> Directions: The lines to repeat are those below from the one containing "Where should I click to: Click the Parent-child" down to the one containing "Task: Click the yen currency symbol", both included; reproduce them exactly and nothing else.

> Records to use:
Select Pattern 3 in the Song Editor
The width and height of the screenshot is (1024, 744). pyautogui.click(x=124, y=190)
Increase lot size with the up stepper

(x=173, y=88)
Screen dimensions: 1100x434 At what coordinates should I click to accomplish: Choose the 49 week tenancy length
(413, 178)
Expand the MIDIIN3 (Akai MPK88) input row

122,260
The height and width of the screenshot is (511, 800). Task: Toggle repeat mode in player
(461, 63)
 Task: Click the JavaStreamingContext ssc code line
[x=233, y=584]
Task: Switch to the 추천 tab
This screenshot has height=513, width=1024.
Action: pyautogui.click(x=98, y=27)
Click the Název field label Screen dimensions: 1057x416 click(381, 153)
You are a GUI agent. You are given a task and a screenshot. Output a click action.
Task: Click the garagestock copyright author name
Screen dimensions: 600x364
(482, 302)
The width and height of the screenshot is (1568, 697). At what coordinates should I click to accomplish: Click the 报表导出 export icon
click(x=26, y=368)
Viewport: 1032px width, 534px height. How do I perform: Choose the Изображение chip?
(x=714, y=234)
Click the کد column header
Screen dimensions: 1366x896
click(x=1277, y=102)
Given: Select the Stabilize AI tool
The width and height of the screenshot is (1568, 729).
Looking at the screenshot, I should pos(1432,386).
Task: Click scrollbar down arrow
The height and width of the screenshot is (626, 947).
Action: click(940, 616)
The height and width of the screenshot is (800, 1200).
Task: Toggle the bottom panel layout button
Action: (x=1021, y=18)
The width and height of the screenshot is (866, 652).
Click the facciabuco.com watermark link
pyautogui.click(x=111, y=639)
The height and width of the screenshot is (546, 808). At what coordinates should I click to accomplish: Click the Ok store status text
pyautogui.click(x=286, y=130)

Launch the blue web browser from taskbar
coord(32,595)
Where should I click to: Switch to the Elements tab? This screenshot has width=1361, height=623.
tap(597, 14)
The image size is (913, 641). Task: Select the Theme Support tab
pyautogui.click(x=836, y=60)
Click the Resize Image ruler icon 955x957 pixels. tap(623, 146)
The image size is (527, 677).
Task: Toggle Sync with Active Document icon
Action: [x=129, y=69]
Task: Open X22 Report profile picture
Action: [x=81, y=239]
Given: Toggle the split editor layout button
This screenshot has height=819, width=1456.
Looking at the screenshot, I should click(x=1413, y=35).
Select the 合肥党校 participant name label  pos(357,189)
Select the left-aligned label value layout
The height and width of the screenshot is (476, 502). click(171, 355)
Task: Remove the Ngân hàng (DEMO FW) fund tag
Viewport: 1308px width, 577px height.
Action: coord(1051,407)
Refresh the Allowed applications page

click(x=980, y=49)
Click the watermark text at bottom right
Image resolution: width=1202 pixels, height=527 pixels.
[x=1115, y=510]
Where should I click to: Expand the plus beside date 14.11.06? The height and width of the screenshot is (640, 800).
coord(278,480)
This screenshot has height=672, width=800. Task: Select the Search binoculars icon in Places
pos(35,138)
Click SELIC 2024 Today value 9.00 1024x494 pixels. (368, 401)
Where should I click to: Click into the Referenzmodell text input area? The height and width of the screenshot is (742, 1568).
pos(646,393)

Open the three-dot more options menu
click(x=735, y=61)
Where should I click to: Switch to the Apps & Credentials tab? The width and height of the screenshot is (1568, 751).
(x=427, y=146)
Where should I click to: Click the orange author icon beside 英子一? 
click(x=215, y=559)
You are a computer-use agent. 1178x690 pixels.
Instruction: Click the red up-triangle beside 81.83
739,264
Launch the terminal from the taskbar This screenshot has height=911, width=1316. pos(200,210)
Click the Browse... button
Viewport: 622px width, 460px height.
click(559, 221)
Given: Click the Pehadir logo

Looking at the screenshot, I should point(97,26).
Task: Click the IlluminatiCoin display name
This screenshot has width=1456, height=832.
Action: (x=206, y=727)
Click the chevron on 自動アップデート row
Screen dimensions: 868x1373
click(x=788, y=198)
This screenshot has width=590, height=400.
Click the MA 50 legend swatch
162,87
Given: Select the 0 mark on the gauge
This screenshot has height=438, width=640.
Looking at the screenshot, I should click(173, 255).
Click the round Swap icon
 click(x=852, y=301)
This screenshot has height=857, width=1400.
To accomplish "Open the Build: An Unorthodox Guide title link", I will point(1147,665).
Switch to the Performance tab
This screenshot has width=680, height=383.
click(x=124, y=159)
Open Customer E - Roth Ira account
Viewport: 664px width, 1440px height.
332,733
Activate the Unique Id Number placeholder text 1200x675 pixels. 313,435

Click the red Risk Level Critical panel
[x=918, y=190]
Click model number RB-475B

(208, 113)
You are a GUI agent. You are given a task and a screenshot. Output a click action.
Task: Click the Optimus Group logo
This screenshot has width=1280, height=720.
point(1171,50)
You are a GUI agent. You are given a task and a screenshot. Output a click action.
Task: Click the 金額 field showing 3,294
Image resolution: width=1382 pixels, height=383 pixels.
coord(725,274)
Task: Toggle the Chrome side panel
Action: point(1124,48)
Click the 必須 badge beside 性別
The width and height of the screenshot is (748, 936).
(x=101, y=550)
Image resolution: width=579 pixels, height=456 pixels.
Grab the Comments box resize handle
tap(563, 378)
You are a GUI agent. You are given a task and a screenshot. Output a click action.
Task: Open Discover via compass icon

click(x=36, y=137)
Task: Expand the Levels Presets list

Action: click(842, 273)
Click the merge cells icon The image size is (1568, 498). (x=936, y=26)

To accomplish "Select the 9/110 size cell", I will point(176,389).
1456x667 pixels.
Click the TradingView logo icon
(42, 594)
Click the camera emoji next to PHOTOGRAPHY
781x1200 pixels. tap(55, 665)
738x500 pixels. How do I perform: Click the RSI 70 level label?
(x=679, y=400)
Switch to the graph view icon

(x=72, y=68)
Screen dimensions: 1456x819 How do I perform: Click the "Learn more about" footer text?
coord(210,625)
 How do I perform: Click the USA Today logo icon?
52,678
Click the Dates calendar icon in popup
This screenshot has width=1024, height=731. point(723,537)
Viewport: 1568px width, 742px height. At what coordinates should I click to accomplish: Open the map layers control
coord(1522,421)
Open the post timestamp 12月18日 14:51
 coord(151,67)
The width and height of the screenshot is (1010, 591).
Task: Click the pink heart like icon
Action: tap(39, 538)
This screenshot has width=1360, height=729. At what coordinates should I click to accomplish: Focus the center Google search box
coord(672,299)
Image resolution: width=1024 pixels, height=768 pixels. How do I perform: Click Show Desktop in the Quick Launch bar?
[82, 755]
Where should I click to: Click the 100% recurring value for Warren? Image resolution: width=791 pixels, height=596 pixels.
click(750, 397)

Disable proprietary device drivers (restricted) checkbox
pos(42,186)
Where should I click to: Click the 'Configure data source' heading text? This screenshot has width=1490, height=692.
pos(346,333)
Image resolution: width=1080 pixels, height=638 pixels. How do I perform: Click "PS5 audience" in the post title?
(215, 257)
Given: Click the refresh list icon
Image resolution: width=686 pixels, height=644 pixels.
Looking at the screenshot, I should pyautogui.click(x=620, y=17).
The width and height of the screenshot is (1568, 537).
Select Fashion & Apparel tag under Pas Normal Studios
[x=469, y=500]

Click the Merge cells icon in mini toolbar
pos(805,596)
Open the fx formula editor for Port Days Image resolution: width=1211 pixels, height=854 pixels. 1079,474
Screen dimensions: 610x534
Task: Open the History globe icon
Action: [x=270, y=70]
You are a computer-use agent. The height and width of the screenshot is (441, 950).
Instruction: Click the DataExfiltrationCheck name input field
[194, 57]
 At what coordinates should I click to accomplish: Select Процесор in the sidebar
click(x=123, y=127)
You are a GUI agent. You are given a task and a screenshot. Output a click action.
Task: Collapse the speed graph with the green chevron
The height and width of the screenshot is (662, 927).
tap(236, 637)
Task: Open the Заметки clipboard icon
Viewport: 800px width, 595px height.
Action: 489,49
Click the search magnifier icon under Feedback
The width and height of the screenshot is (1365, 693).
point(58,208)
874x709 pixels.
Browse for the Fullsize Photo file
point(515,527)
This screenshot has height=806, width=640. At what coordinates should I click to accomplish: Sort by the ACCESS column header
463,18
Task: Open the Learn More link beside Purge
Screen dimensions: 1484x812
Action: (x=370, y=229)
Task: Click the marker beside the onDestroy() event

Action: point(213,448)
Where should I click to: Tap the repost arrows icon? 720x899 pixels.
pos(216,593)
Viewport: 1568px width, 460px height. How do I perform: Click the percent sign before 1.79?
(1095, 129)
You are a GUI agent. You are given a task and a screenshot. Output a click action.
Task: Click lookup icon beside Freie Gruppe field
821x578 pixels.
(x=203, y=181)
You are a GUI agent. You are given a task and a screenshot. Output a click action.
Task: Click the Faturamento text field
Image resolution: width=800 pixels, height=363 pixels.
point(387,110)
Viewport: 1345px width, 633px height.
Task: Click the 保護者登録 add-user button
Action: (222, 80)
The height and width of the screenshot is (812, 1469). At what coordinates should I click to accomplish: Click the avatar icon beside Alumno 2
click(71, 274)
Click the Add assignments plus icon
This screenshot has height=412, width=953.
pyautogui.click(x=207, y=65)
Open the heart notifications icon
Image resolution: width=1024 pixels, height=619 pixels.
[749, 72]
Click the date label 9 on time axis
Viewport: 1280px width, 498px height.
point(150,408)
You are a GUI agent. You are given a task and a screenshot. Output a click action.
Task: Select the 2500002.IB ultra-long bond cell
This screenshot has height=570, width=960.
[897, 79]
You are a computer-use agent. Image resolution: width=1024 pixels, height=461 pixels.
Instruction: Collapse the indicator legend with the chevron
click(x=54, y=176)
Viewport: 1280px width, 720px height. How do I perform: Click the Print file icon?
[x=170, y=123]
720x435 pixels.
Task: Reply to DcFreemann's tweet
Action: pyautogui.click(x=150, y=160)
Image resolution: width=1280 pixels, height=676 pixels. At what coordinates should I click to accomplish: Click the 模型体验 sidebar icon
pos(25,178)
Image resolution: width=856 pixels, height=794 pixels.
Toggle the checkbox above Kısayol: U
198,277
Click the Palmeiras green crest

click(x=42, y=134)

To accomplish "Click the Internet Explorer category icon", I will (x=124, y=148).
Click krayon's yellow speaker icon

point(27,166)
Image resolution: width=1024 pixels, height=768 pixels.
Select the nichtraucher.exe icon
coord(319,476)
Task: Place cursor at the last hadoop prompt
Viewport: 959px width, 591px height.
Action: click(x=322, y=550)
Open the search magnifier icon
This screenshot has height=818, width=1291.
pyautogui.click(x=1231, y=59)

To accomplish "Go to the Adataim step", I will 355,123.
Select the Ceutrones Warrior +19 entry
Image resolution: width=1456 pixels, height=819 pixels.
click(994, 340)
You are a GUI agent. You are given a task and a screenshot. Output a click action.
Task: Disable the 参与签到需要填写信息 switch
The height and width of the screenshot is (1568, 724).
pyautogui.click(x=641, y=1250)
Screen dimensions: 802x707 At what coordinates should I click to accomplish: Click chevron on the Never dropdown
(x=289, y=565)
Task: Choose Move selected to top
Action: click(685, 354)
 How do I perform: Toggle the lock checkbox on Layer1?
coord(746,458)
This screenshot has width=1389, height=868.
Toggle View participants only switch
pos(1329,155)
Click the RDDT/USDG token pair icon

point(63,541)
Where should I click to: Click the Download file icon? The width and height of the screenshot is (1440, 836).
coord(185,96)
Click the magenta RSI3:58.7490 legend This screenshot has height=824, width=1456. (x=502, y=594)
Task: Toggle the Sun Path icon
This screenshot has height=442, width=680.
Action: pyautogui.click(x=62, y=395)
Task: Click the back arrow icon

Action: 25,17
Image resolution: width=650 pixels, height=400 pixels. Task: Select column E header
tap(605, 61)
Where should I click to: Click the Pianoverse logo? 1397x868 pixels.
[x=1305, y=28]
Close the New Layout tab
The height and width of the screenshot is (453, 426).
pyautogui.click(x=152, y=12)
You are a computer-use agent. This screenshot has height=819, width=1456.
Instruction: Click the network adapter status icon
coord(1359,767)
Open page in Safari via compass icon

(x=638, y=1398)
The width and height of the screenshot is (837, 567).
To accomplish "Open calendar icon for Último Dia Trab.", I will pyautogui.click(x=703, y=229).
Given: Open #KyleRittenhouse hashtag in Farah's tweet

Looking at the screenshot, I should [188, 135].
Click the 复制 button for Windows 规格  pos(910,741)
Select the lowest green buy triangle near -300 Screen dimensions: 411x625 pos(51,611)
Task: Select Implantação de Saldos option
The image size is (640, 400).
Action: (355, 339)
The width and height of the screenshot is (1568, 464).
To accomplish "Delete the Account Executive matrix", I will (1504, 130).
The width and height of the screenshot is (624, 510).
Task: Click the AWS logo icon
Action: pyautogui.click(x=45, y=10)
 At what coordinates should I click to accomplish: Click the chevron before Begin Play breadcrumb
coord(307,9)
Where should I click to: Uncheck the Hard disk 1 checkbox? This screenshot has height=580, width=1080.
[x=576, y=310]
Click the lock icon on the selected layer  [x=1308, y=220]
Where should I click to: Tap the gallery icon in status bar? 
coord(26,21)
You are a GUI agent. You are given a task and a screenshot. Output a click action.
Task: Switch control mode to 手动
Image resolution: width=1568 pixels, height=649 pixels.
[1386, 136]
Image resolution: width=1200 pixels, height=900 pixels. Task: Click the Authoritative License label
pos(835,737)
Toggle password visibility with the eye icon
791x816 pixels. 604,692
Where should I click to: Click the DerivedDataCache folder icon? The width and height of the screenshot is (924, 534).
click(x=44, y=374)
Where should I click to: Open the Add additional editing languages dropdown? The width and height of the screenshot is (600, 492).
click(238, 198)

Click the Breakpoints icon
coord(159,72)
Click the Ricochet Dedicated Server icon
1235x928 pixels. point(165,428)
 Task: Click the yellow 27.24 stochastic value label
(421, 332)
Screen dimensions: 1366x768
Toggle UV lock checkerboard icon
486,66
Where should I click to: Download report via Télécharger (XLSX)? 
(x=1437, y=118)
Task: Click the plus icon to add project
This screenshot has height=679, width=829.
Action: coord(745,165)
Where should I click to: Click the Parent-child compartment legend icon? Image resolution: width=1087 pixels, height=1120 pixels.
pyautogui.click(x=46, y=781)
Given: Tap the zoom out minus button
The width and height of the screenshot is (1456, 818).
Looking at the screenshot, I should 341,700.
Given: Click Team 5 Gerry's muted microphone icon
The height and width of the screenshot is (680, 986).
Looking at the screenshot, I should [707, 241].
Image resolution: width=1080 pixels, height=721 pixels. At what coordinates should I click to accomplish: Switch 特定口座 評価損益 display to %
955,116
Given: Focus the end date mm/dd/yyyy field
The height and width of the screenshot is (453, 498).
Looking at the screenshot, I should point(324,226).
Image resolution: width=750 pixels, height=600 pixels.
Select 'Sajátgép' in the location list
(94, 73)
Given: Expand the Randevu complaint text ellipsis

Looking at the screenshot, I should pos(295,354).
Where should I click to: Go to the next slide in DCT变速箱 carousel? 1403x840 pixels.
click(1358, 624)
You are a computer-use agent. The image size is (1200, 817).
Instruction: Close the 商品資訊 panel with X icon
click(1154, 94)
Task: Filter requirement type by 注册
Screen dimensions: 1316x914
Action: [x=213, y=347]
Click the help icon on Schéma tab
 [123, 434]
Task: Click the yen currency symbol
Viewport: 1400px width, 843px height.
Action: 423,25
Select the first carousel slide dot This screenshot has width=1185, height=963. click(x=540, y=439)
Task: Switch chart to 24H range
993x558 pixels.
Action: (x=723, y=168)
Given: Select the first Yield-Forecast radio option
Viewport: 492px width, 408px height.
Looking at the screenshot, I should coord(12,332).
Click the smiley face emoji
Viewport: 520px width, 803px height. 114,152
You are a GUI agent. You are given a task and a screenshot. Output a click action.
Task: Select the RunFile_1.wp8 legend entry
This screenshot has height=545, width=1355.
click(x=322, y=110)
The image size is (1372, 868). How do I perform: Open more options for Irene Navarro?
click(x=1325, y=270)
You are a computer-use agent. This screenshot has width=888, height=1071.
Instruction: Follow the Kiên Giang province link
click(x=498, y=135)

> Answer to this exercise:
Where should I click to: Click the Parent-child compartment legend icon? Image resolution: width=1087 pixels, height=1120 pixels.
pyautogui.click(x=46, y=781)
Given: Tap the zoom out minus button
The width and height of the screenshot is (1456, 818).
Looking at the screenshot, I should 341,700.
Given: Click Team 5 Gerry's muted microphone icon
The height and width of the screenshot is (680, 986).
Looking at the screenshot, I should [707, 241].
Image resolution: width=1080 pixels, height=721 pixels. At what coordinates should I click to accomplish: Switch 特定口座 評価損益 display to %
955,116
Given: Focus the end date mm/dd/yyyy field
The height and width of the screenshot is (453, 498).
Looking at the screenshot, I should point(324,226).
Image resolution: width=750 pixels, height=600 pixels.
Select 'Sajátgép' in the location list
(94, 73)
Given: Expand the Randevu complaint text ellipsis

Looking at the screenshot, I should pos(295,354).
Where should I click to: Go to the next slide in DCT变速箱 carousel? 1403x840 pixels.
click(1358, 624)
You are a computer-use agent. The image size is (1200, 817).
Instruction: Close the 商品資訊 panel with X icon
click(1154, 94)
Task: Filter requirement type by 注册
Screen dimensions: 1316x914
Action: [x=213, y=347]
Click the help icon on Schéma tab
 [123, 434]
Task: Click the yen currency symbol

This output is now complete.